H.R. McMaster Will Be Replaced By John Bolton As National Security Adviser

The three-star general was never an easy fit in Trump's White House.

National Security Adviser Gen. H.R. McMaster will leave the Trump administration and be replaced by former United Nations ambassador John Bolton, President Donald Trump announced Thursday night.

I am pleased to announce that, effective 4/9/18, @AmbJohnBolton will be my new National Security Advisor. I am very thankful for the service of General H.R. McMaster who has done an outstanding job & will always remain my friend. There will be an official contact handover on 4/9.

“After thirty-four years of service to our nation, I am requesting retirement from the U.S. Army effective this summer after which I will leave public service," McMaster said in a statement sent out by the White House. "Throughout my career it has been my greatest privilege to serve alongside extraordinary servicemembers and dedicated civilians." He thanked Trump for "the opportunity to serve him and our nation."

Trump has asked McMaster to stay on until mid-April, before Bolton takes the position.

Bolton talked about his new job Thursday night during an interview on Fox News, where he has frequently appeared. He noted that he thinks, for now, he is still a Fox News contributor. "I didn't really expect that announcement this afternoon. But it's obviously a great honor, it's always an honor to serve our country."

## GIVEN INFORMATION

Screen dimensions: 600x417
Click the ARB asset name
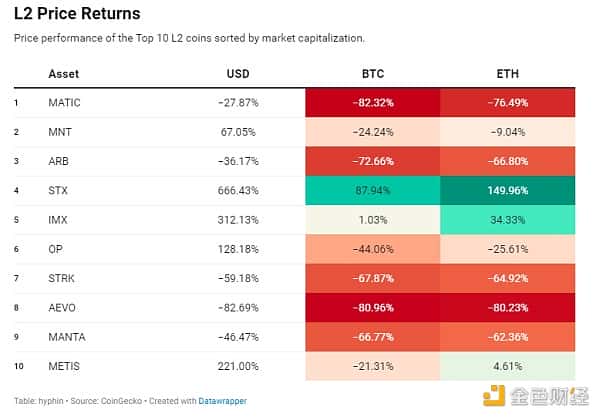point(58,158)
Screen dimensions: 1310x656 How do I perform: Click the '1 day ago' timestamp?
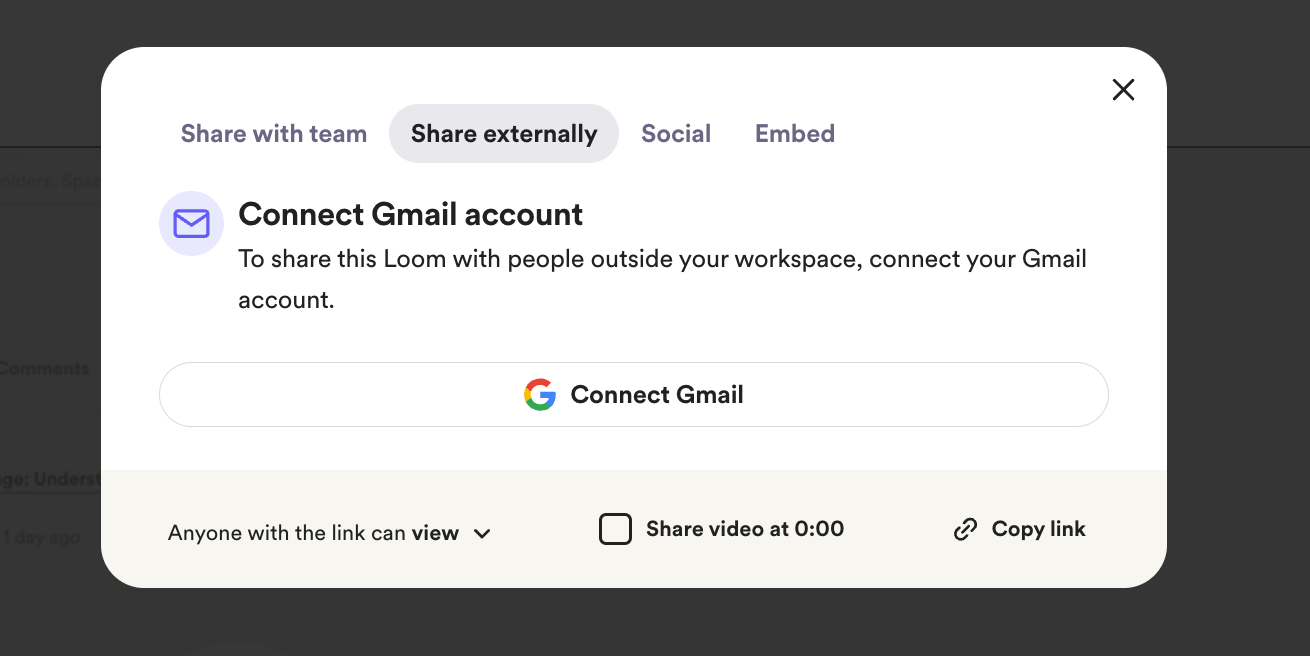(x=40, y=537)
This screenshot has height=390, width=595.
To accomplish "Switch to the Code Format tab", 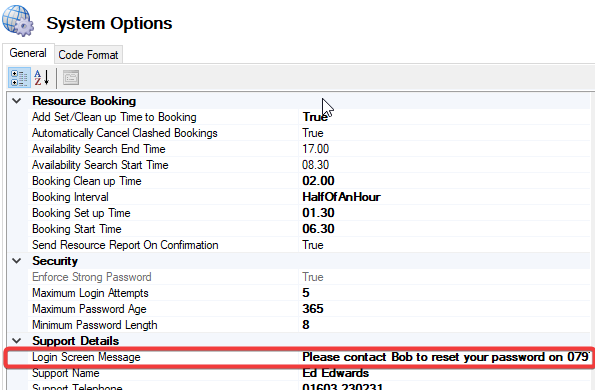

## JOB
Answer these questions using the article on H.R. McMaster's replacement as national security adviser:
(a) What post did John Bolton formerly hold, according to the article?
(b) How many years of service to the nation does McMaster cite in his statement?
(c) On which network did Bolton speak about his new job Thursday night?

## SOLVED EXERCISE
(a) Bolton was formerly the United Nations ambassador.
(b) McMaster cites thirty-four years of service.
(c) Bolton spoke on Fox News.